(Stored records)
● ● ●

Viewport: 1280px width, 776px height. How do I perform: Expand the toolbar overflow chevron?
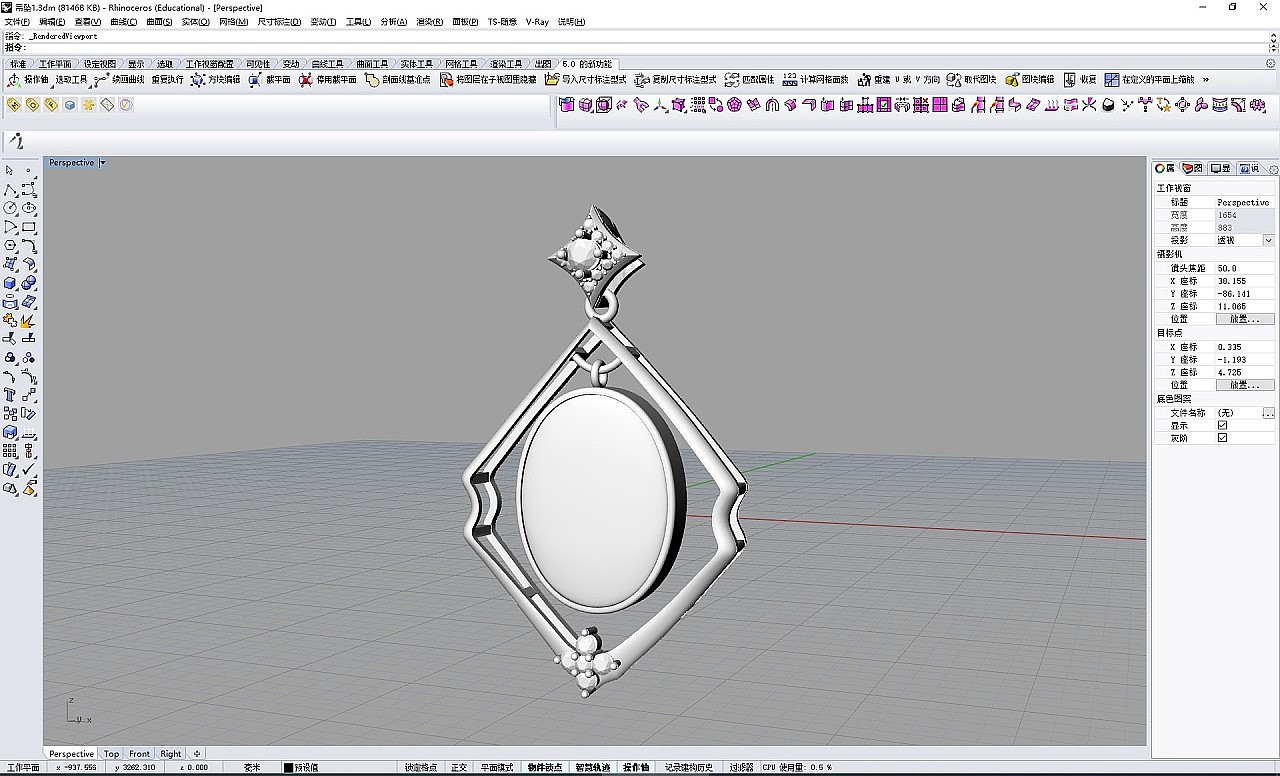point(1205,80)
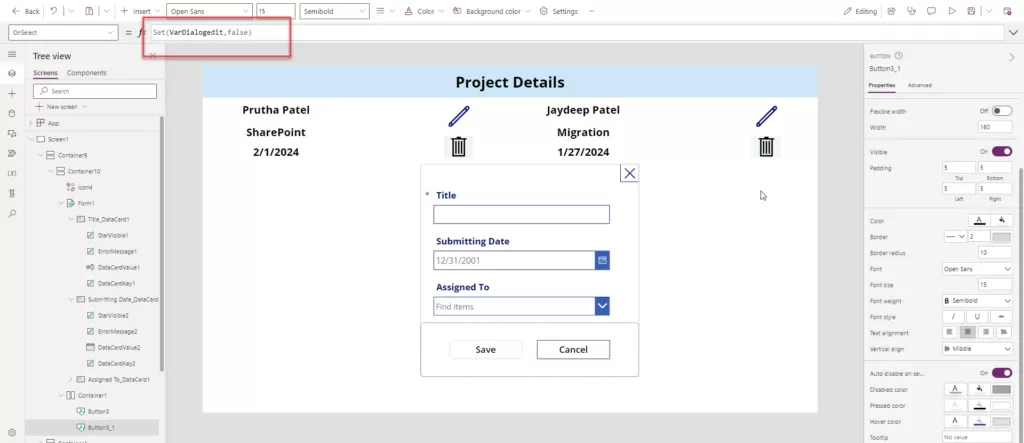Image resolution: width=1024 pixels, height=443 pixels.
Task: Click the Save disk icon in top toolbar
Action: [971, 11]
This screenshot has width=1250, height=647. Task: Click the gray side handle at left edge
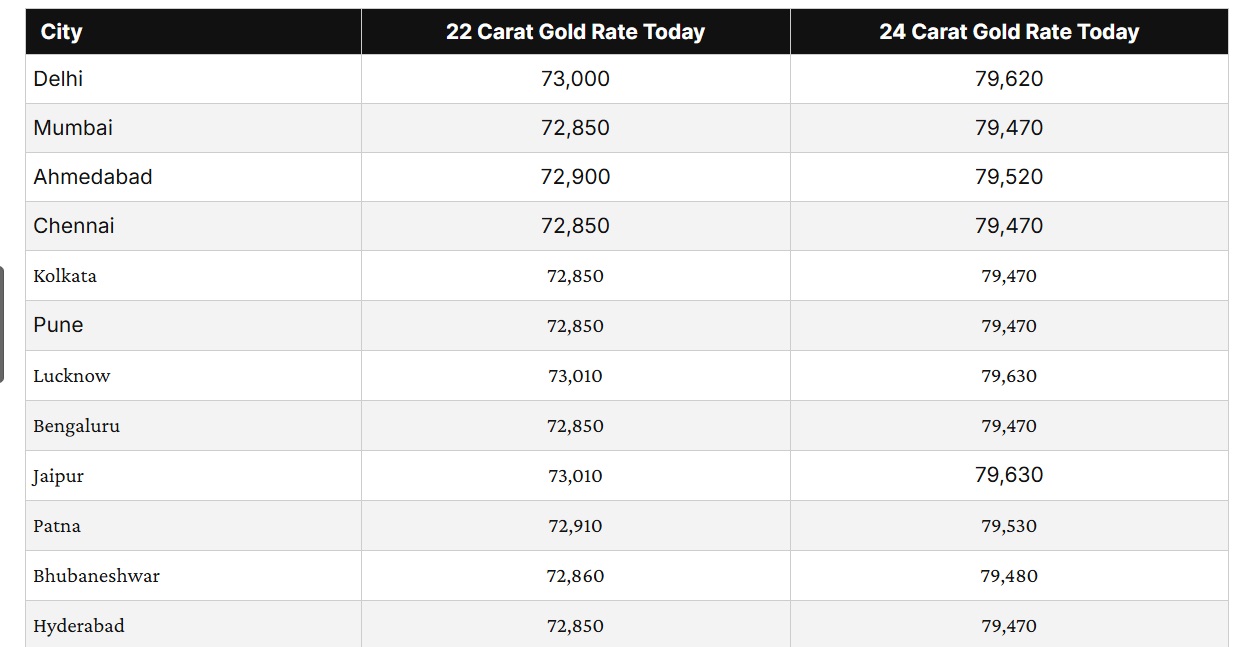[2, 324]
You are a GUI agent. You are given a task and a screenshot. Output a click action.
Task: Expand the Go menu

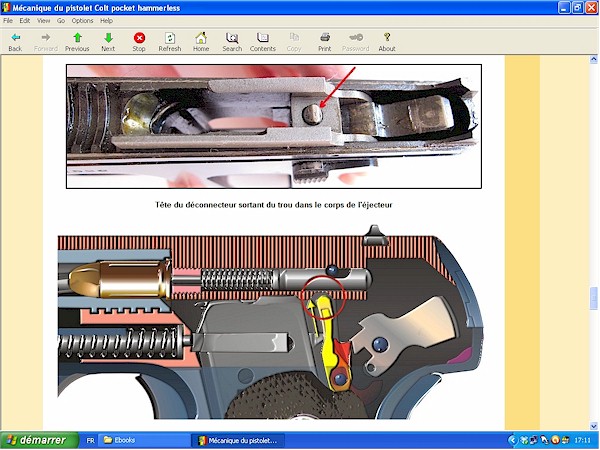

● ● ●

[INSTRUCTIONS TO FOLLOW]:
Please write out every entry exactly, but skip the pictures.

[OUTPUT FOR THIS TASK]:
Viewport: 1280px width, 776px height. How do I perform: Expand the toolbar overflow chevron?
point(1205,80)
Image resolution: width=1024 pixels, height=443 pixels.
Task: Click the Save disk icon in top toolbar
Action: [971, 11]
This screenshot has width=1250, height=647. Task: Click the gray side handle at left edge
[2, 324]
You are a GUI agent. You are given a task and a screenshot. Output a click action.
Task: Expand the Go menu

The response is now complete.